DATA TO PROCESS -
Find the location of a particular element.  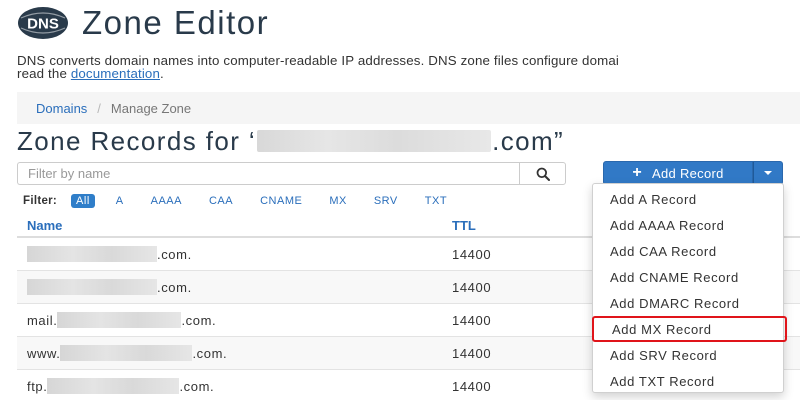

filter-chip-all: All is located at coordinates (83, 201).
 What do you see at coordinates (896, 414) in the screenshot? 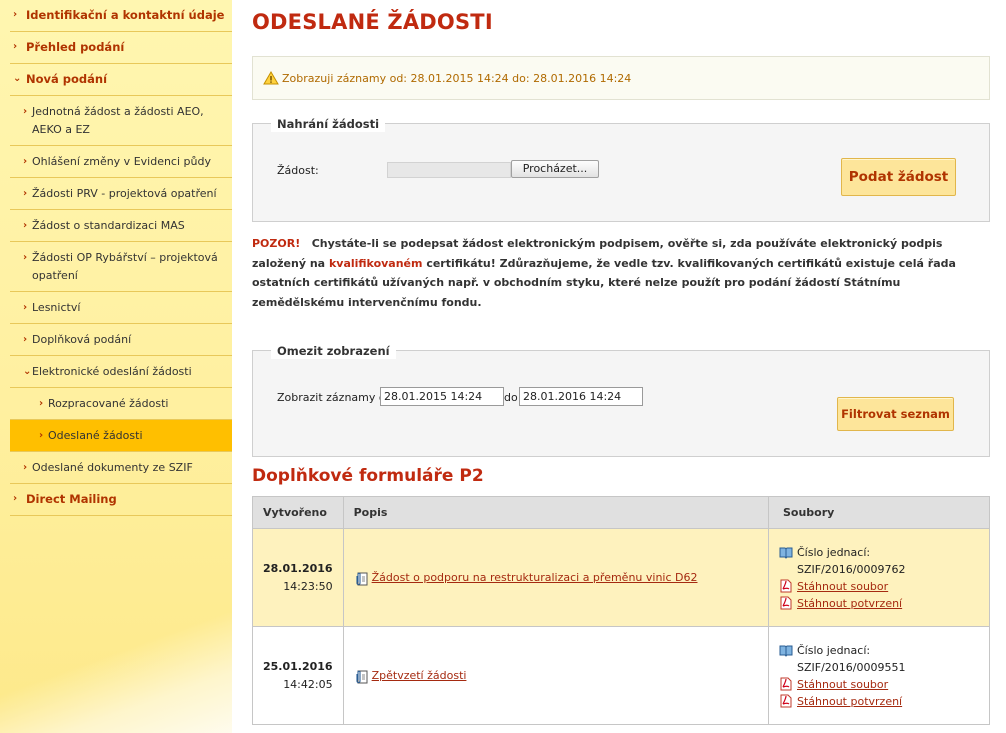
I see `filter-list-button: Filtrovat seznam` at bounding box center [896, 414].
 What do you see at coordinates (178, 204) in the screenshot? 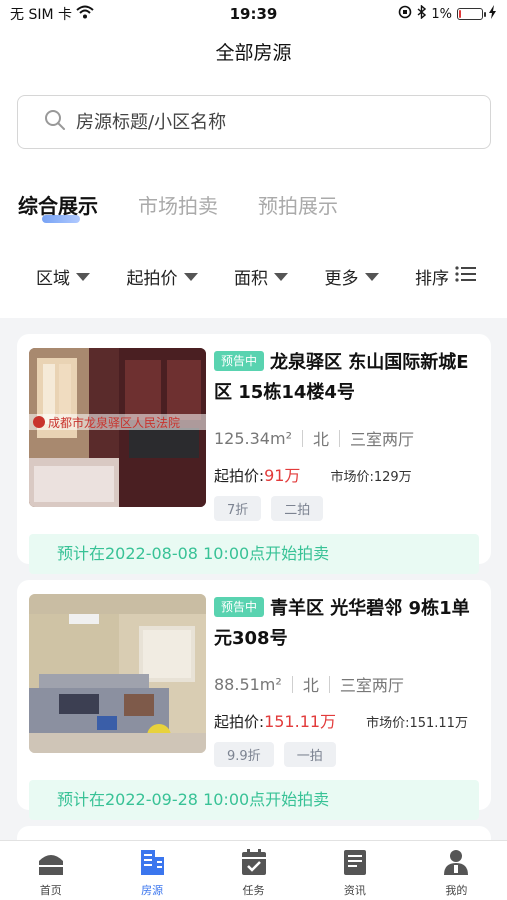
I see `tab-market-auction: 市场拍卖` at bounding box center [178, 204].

TASK REQUIREMENTS - Rewrite the lines above with "screenshot" changed to "screen capture" and nothing else altered. Omit the pictures.

FINISHED EXERCISE -
Find the location of a particular element.  

filter-chip-all: All is located at coordinates (83, 201).
 What do you see at coordinates (896, 414) in the screen capture? 
I see `filter-list-button: Filtrovat seznam` at bounding box center [896, 414].
 What do you see at coordinates (178, 204) in the screen capture? 
I see `tab-market-auction: 市场拍卖` at bounding box center [178, 204].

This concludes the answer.